• TRECHO DO TEXTO:

Bowing to European Union capitals’ calls to slash red tape that hampers businesses, she’s promising to make an “unprecedented effort to produce simpler rules” and speed up administration”. O quê, as capitais europeias fazem pressão para diminuir obstáculos burocráticos à liberdade de empreender? E por que razão não opuseram obstáculos ao acumular demencial de regras e procedimentos e precisam que lhes digam como devem reformar? Porque, está bom de ver, na UE sabem; e nas capitais ignoram. E, na mesma UE, não sabiam antes; mas vão passar a saber agora.

But her policy roadmap stresses that governments will have to step up since ‘many key levers, from taxation to labour markets to industrial policies, are largely or partly in the hands of EU governments’ and they should coordinate national reforms and investment via a Competitiveness Coordination Tool”. Ora aí está, há países que não são fiscalmente competitivos e outros que são, as políticas industriais variam e a legislação laboral também, de modo que o melhor é passar tudo para Bruxelas, que há lá uns moços esclarecidos que ninguém conhece e são por isso independentes de pressões de eleitorados e outras maçadas. Com isso se garantirá que nos afundamos todos abraçados uns aos outros, ou nos salvamos uns melhor e outros pior – como antes, mas sem que ninguém seja responsável por coisa alguma.

• DADOS:
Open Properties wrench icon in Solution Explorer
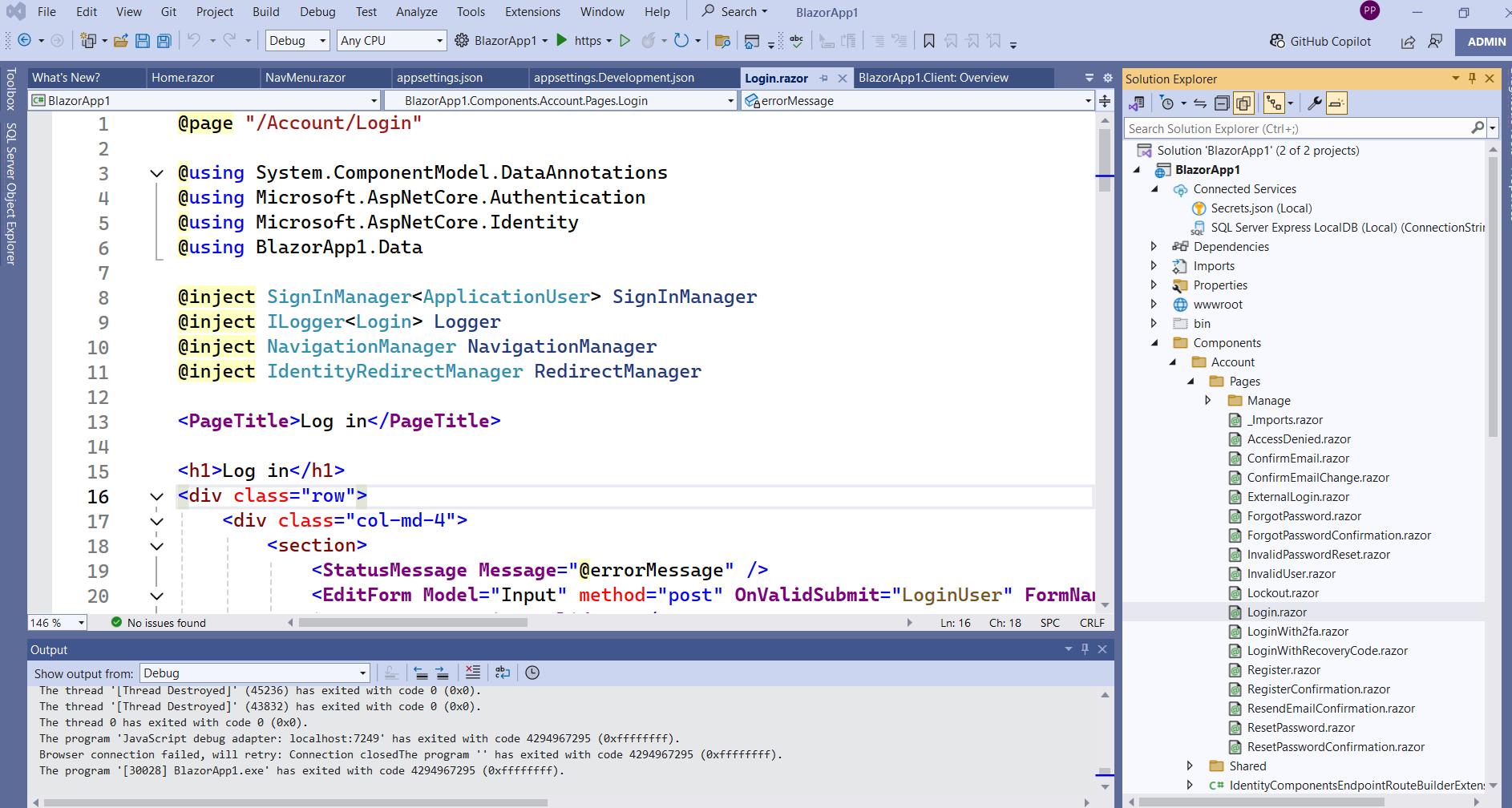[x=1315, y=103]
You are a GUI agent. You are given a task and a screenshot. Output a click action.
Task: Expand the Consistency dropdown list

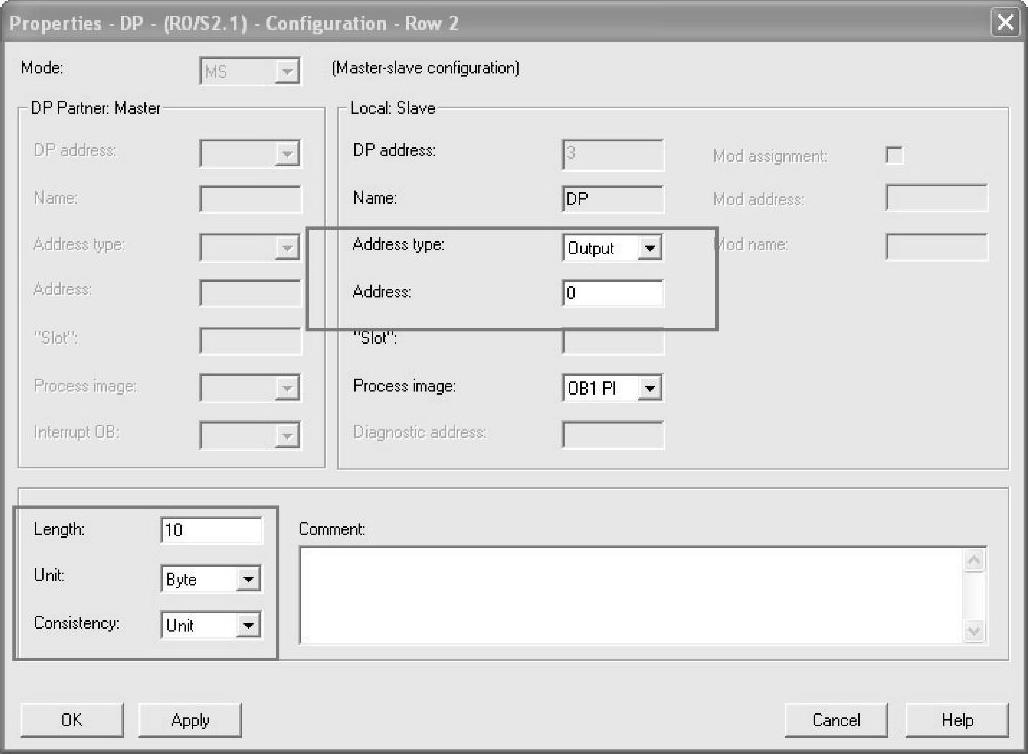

• SUA TAREFA: No trecho do texto sobre a União Europeia, por que os "moços esclarecidos" de Bruxelas seriam "independentes de pressões de eleitorados"? Explique em uma ou duas frases.

• RESPOSTA: Eles seriam independentes dessas pressões porque ninguém os conhece. É o que diz o trecho: são "uns moços esclarecidos que ninguém conhece e são por isso independentes".